═══ Records to process
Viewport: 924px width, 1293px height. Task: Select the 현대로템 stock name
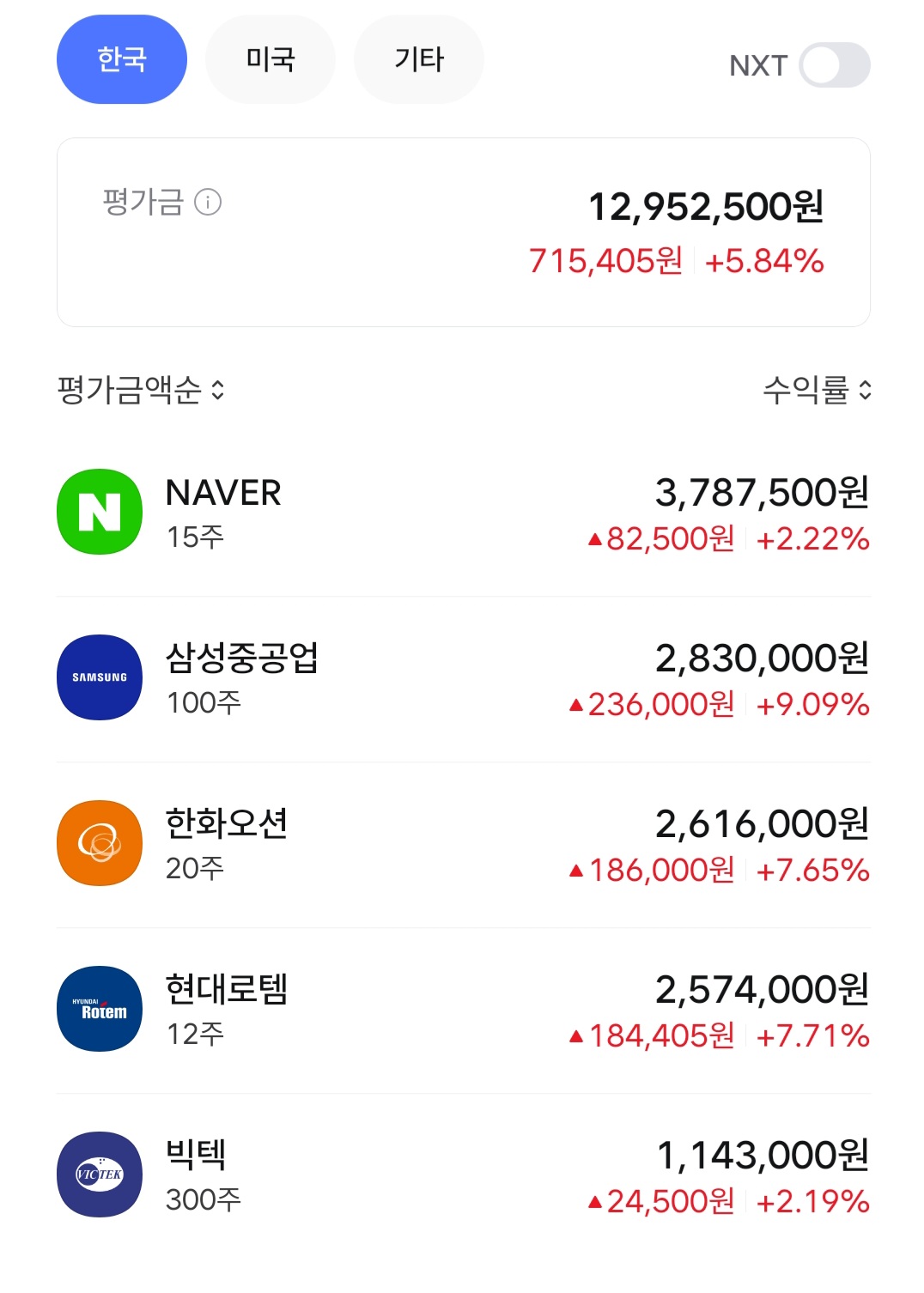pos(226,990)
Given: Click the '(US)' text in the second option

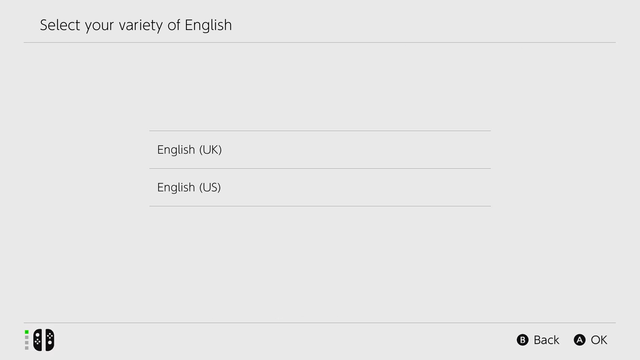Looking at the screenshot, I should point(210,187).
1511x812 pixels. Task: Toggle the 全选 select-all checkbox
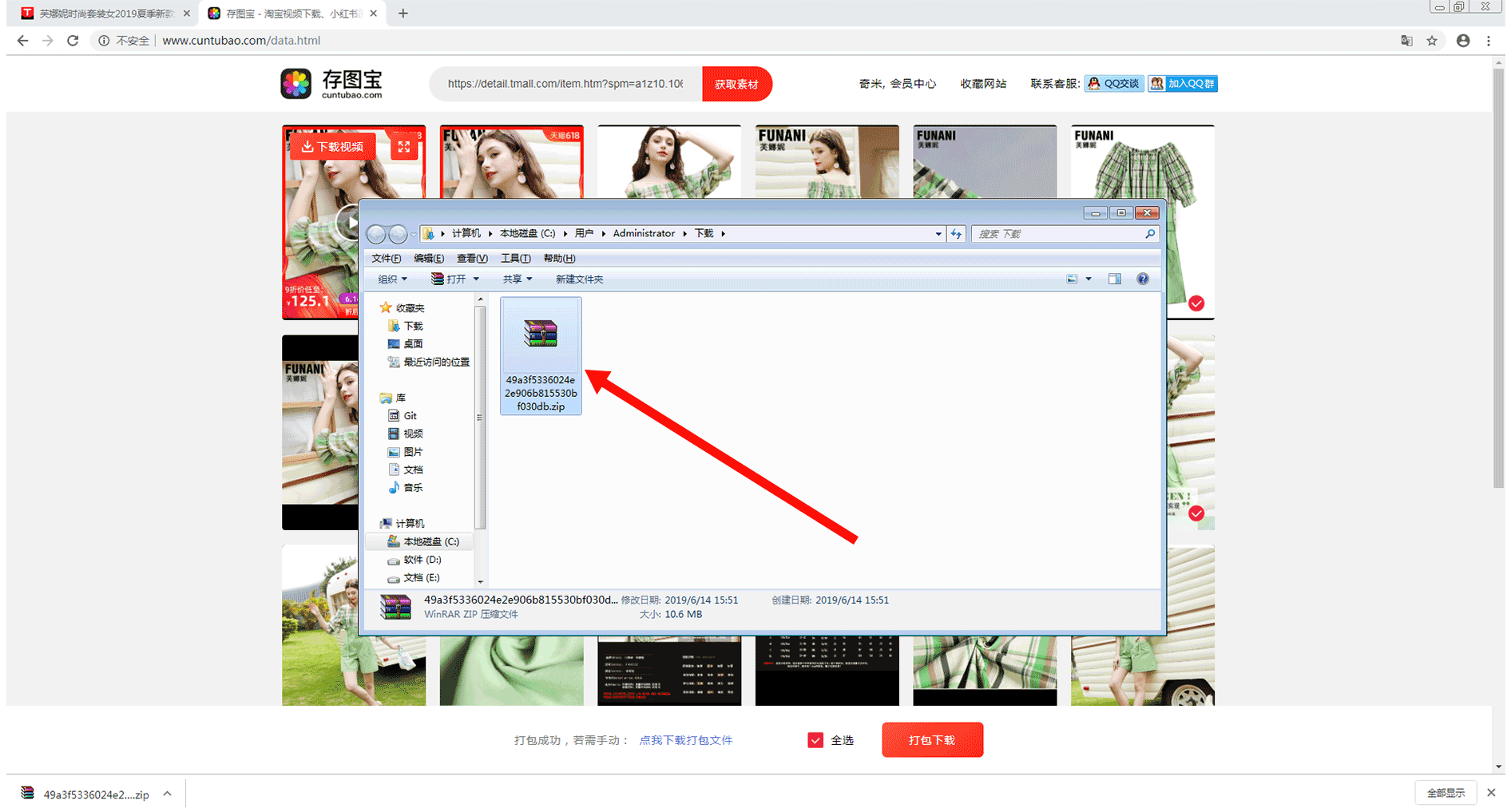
══════
▶ **What to do**:
Repeat each record exactly, with the pictures left out.

▶ **Solution to this task**:
Viewport: 924px width, 1293px height. Task: Select the 현대로템 stock name
pos(226,990)
Given: Click the '(US)' text in the second option

Looking at the screenshot, I should point(210,187).
1511x812 pixels. Task: Toggle the 全选 select-all checkbox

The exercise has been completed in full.